# [Work instructions]
The records below hold a stretch from the line with "Apteka Łochów (111, 2324)" through the line with "Dostosuj ustawienia (93, 1324)"; return exactly those lines, ends included, and nothing more.

»»

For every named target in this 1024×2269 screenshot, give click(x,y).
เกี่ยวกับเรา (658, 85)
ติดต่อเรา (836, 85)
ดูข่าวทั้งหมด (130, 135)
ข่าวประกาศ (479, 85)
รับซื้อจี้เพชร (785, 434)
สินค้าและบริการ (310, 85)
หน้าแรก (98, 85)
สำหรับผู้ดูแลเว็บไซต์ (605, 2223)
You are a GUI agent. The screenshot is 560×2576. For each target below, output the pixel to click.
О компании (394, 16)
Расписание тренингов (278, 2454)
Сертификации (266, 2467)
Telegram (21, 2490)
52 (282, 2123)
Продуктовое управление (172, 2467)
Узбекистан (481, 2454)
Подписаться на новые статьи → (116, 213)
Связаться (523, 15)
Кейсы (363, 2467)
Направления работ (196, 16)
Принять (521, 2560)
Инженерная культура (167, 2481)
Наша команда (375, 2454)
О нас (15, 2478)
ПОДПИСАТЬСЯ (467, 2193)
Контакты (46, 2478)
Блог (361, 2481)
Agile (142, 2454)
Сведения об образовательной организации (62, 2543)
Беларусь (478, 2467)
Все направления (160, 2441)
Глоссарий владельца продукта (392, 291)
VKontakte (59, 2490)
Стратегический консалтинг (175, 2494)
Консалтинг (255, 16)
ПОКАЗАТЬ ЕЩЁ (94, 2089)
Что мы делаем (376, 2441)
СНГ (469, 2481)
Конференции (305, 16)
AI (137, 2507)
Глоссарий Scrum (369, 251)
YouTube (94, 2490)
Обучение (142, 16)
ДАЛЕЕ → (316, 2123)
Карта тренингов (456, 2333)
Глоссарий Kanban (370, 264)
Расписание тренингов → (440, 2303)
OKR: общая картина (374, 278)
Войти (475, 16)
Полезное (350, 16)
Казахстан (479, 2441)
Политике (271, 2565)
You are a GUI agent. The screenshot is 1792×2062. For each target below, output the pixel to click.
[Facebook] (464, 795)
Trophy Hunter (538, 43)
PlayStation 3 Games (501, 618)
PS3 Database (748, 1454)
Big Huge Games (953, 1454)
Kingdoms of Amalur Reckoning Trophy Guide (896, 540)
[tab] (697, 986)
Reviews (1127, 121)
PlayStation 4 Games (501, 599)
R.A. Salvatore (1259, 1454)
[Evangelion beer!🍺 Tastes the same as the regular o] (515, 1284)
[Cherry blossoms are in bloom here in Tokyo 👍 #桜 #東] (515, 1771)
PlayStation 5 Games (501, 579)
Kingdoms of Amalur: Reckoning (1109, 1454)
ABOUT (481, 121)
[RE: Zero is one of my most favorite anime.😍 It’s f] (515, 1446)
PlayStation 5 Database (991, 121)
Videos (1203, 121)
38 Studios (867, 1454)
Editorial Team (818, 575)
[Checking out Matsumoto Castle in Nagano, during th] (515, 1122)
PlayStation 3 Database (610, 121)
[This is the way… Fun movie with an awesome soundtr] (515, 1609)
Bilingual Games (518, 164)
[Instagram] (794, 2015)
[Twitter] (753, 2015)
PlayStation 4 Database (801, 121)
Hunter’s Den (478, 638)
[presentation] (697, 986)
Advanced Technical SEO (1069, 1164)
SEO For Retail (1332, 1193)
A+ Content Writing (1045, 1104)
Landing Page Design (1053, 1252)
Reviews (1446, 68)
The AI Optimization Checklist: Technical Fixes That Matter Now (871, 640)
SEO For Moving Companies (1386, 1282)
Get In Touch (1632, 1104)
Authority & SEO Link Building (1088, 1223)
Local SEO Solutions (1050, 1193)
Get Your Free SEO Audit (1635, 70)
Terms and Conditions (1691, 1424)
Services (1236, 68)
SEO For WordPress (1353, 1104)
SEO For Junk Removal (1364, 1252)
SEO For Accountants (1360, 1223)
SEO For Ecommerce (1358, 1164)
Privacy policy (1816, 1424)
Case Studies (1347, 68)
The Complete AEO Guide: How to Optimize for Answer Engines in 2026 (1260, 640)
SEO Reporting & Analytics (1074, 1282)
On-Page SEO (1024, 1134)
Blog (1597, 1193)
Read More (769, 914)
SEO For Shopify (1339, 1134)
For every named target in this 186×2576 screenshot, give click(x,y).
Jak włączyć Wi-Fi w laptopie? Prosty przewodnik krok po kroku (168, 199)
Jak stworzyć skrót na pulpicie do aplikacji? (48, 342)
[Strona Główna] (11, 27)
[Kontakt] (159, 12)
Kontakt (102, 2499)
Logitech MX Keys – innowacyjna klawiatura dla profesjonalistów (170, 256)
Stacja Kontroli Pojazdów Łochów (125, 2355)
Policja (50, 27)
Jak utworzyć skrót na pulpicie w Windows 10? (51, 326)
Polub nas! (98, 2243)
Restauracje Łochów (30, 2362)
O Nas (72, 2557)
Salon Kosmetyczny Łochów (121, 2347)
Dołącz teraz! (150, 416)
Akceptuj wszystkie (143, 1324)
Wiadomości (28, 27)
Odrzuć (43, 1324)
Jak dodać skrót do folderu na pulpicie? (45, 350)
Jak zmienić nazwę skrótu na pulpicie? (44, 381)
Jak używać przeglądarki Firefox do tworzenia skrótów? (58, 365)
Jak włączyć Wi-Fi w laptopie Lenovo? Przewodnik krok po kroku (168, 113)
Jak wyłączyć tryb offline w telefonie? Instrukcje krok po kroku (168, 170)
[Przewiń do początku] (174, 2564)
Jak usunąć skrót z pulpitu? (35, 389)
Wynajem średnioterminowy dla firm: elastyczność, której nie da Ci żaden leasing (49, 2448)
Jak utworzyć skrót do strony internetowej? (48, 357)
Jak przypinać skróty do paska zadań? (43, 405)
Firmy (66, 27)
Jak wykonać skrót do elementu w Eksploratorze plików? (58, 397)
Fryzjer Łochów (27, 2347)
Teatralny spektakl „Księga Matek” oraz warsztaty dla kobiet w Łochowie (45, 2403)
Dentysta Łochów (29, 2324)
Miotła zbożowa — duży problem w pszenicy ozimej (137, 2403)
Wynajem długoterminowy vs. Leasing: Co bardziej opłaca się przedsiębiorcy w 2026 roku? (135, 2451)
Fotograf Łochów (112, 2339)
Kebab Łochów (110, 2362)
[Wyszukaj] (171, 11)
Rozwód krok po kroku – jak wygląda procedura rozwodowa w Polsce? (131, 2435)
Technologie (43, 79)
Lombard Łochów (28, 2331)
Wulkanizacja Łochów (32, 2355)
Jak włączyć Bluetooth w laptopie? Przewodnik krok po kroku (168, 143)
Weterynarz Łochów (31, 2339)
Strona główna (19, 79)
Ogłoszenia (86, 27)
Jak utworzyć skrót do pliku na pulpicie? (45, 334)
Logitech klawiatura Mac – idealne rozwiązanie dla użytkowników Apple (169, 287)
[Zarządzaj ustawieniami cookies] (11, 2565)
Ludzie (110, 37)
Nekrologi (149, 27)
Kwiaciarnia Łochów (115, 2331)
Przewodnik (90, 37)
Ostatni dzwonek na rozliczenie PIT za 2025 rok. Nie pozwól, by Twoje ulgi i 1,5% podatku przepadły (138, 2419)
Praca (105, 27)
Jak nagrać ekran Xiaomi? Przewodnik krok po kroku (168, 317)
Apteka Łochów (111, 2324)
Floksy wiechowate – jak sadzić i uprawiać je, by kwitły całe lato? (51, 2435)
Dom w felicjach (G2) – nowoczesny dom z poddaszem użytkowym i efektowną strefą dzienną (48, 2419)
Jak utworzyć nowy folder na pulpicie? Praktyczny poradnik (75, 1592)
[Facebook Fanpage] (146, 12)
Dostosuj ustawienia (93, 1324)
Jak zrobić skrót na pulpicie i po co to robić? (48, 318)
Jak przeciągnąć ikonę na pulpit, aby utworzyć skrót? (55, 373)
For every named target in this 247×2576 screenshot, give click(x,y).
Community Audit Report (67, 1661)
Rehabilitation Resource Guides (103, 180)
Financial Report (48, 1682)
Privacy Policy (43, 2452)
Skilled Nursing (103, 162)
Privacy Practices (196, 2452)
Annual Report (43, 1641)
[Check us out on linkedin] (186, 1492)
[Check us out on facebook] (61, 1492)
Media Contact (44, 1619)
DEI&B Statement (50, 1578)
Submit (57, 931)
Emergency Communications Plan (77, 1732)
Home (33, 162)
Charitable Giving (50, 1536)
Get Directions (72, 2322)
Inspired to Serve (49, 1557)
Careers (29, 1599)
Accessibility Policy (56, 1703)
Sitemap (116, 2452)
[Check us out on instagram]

««

# [Answer box]
Apteka Łochów (111, 2324)
Floksy wiechowate – jak sadzić i uprawiać je, by kwitły całe lato? (51, 2435)
Dom w felicjach (G2) – nowoczesny dom z poddaszem użytkowym i efektowną strefą dzienną (48, 2419)
Jak utworzyć nowy folder na pulpicie? Praktyczny poradnik (75, 1592)
[Facebook Fanpage] (146, 12)
Dostosuj ustawienia (93, 1324)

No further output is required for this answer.